Severe AKI from Thrombotic Microangiopathy and Acute Tubular Necrosis in a Patient with COVID-19 and Gemcitabine Chemotherapy Use

Session Information

Category: Trainee Case Report

  • 000 Coronavirus (COVID-19)

Authors

  • Madireddy, Varun, Zucker School of Medicine at Hofstra/Northwell, Great Neck, NY, Great Neck, New York, United States
  • Malieckal, Deepa A., Zucker School of Medicine at Hofstra/Northwell, Great Neck, NY, Great Neck, New York, United States
  • Bijol, Vanesa, Zucker School of Medicine at Hofstra/Northwell, Great Neck, NY, Great Neck, New York, United States
  • Shah, Hitesh H., Zucker School of Medicine at Hofstra/Northwell, Great Neck, NY, Great Neck, New York, United States
Introduction

Thrombotic microangiopathy (TMA) is a known but rare complication of gemcitabine therapy. However, gemcitabine-associated TMA has not been reported in a patient with concurrent COVID-19. Here, we present an interesting patient with COVID-19 who developed severe acute kidney injury (AKI) from acute TMA and acute tubular necrosis (ATN) following gemcitabine therapy.

Case Description

45-year-old AA female with history of recurrent metastatic cervical cancer, peritoneal carcinomatosis, small bowel resection, colo-vesical fistula, colostomy and bilateral nephrostomy tubes was hospitalized for severe symptomatic anemia, fever and AKI. A week prior to hospitalization, patient had received her third outpatient dose of gemcitabine. Four weeks prior to presentation, serum creatinine (Scr) was 0.77. On admission labs, Scr was elevated at 7.36 and hemoglobin was low at 4.8. Patient also tested positive for COVID-19 on admission labs. There was no evidence of hydronephrosis on CT scan. Patient found to have clinical and labs findings of TMA (hypertension, thrombocytopenia, elevated lactate dehydrogenase and low haptoglobin) during hospital stay. Peripheral smear showed multiple schistocytes. Urinalysis was significant for microscopic hematuria and proteinuria. Spot urine total protein to creatinine ratio was 4.6. Complement C3 and C4 were not low. Patient was Coombs IgG positive and was initiated on high dose intravenous corticosteroids.

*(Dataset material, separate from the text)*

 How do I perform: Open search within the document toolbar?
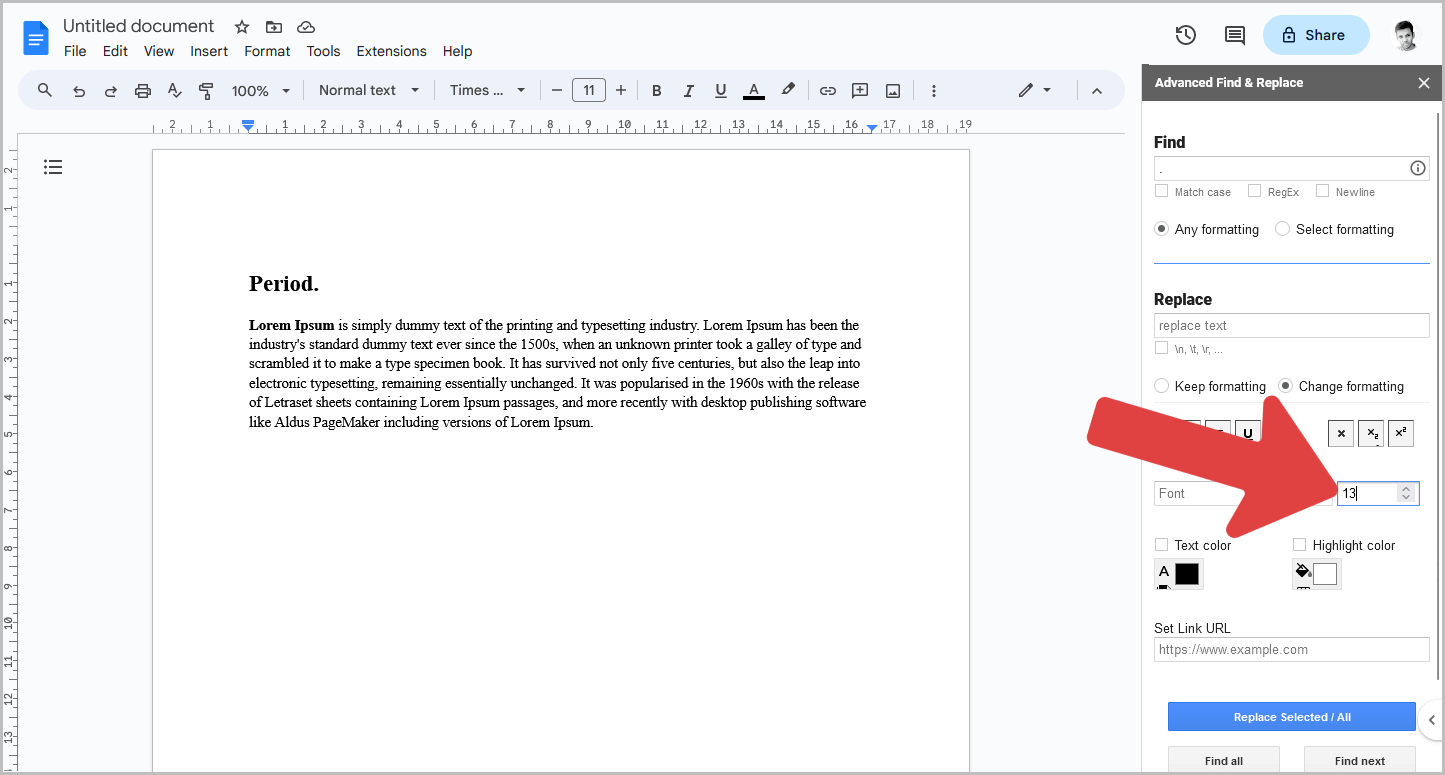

Our patient also received one dose of rituximab therapy as per inpatient oncology team. Patient was initiated on hemodialysis for uremic symptoms. Kidney biopsy subsequently performed during hospital stay showed acute TMA and acute tubular injury with focal tubular necrosis.

Discussion

Our patient developed severe AKI in the setting of gemcitabine chemotherapy use and COVID-19. Kidney biopsy showed findings of both TMA and ATN. While the kidney biopsy findings are very interesting, it is unknown if either gemcitabine or COVID-19 or both were responsible for the severe AKI seen in our patient. Our patient remains oliguric and dialysis dependent.